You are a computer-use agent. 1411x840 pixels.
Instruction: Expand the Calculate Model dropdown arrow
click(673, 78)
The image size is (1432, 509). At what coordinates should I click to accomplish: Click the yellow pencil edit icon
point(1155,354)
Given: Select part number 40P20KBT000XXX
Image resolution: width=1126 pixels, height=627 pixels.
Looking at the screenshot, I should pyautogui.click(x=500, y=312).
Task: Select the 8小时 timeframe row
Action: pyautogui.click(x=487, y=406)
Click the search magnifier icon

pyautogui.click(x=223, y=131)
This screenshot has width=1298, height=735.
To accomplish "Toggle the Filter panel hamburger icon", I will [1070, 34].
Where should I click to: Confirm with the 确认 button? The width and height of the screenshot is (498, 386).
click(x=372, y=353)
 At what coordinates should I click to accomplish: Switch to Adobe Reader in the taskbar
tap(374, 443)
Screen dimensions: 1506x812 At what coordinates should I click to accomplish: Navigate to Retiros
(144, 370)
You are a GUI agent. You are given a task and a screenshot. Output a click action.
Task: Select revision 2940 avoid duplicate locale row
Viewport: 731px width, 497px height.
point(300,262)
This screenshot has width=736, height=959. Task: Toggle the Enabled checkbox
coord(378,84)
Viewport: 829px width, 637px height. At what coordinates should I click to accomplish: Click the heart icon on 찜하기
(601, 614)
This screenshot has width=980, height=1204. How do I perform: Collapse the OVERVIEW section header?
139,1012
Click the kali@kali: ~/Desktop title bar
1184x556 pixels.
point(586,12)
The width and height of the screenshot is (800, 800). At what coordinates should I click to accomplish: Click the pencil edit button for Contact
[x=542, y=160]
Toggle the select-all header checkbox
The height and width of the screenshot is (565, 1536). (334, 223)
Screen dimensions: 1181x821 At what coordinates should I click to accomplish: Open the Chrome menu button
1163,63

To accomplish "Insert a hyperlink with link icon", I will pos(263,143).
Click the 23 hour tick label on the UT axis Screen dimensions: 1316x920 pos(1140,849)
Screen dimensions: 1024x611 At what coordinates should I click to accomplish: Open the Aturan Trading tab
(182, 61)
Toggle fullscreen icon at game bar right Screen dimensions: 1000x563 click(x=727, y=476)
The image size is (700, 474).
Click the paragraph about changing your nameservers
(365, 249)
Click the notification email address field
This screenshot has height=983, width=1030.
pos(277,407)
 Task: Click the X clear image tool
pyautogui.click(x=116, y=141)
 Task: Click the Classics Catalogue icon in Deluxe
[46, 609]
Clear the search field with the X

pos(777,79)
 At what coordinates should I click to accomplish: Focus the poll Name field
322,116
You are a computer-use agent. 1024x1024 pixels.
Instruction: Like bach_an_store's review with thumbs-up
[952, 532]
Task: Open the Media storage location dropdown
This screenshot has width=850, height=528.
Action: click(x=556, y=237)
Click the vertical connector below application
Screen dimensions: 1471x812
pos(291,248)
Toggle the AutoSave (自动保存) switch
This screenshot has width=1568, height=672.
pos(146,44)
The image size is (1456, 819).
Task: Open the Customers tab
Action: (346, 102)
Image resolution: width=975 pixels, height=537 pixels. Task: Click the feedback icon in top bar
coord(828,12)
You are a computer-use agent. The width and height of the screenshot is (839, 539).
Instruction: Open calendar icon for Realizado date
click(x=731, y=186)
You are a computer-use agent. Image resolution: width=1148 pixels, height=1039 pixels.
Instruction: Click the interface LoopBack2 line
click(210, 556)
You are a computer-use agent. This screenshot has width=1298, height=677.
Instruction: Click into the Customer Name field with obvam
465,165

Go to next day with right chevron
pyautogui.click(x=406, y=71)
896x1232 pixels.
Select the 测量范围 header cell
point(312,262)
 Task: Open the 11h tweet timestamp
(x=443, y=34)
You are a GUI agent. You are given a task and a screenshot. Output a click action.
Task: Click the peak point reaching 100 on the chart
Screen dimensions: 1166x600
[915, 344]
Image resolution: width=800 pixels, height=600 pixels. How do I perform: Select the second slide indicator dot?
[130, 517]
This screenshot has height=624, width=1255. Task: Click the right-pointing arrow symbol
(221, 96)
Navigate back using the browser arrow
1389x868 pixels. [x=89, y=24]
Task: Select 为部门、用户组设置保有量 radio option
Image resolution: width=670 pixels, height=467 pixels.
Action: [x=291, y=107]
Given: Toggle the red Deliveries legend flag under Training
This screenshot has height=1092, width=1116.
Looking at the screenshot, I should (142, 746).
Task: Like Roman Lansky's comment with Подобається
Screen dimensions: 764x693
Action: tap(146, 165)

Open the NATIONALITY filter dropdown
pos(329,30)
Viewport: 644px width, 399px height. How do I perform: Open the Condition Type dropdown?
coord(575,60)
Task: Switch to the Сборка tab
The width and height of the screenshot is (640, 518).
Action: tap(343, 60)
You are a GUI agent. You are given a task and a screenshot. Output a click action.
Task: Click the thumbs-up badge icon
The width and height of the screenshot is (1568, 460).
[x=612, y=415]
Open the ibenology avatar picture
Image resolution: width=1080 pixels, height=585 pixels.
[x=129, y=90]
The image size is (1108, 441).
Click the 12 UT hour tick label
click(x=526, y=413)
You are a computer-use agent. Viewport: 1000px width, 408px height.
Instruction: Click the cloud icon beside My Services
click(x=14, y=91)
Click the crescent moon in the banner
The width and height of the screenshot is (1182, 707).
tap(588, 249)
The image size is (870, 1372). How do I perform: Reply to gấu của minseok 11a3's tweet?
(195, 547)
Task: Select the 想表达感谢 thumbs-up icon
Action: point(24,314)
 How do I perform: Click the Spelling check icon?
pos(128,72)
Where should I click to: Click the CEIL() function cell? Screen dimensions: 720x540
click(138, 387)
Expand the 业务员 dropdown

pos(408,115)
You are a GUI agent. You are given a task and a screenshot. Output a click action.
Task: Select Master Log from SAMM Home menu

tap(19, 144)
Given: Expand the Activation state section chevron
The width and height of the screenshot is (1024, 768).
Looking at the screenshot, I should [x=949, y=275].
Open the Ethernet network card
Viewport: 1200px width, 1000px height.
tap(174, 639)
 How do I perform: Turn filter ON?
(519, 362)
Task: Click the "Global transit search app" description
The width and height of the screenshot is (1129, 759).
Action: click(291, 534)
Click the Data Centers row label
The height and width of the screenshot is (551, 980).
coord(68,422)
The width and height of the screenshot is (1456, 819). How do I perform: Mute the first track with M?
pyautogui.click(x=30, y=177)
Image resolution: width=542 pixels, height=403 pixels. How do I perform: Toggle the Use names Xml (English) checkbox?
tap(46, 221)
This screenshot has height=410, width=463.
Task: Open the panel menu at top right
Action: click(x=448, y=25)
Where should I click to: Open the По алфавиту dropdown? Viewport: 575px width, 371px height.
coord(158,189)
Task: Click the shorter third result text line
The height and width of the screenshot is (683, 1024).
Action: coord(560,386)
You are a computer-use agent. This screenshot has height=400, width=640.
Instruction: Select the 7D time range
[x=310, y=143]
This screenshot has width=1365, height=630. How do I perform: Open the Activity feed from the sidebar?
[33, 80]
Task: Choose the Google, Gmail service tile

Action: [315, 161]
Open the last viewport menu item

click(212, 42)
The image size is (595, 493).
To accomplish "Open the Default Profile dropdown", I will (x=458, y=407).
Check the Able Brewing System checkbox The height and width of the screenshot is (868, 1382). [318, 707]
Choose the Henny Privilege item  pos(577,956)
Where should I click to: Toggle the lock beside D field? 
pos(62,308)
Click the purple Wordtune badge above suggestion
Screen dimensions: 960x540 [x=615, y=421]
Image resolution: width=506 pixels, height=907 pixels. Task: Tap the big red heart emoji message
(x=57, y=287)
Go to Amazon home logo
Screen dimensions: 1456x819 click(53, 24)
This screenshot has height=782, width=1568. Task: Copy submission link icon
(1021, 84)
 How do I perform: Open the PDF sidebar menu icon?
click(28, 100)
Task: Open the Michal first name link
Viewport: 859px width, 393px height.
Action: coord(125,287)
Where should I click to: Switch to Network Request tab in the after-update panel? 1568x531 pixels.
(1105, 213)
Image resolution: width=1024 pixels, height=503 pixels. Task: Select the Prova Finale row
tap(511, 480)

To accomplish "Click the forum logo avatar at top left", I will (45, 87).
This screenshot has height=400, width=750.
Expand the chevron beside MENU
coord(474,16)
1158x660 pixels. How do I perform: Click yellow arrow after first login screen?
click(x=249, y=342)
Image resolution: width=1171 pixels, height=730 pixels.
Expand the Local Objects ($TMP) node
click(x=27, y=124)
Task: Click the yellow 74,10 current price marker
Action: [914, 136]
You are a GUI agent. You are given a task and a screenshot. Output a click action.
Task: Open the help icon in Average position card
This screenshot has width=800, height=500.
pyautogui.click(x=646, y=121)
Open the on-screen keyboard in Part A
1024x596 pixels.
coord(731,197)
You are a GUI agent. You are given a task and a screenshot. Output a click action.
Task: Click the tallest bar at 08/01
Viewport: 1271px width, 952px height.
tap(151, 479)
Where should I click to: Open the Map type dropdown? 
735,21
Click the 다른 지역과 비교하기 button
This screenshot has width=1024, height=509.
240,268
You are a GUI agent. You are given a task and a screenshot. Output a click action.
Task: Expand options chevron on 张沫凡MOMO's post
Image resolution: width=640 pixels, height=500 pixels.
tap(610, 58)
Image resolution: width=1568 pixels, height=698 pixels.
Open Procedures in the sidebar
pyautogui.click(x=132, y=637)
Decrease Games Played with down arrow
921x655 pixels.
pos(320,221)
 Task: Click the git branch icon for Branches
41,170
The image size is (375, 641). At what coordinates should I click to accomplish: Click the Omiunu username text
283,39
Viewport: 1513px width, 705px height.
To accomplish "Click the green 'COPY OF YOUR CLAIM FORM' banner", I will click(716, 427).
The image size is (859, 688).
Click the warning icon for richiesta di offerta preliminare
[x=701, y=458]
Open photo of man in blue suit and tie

• **Problem to work on**: Copy out every line from the data above that has "will" in it.

• **Result of the task**:
To accomplish "Toggle the Filter panel hamburger icon", I will [1070, 34].
To accomplish "Insert a hyperlink with link icon", I will pos(263,143).
To accomplish "Open the Default Profile dropdown", I will (x=458, y=407).
To accomplish "Click the forum logo avatar at top left", I will (45, 87).
To accomplish "Click the green 'COPY OF YOUR CLAIM FORM' banner", I will click(716, 427).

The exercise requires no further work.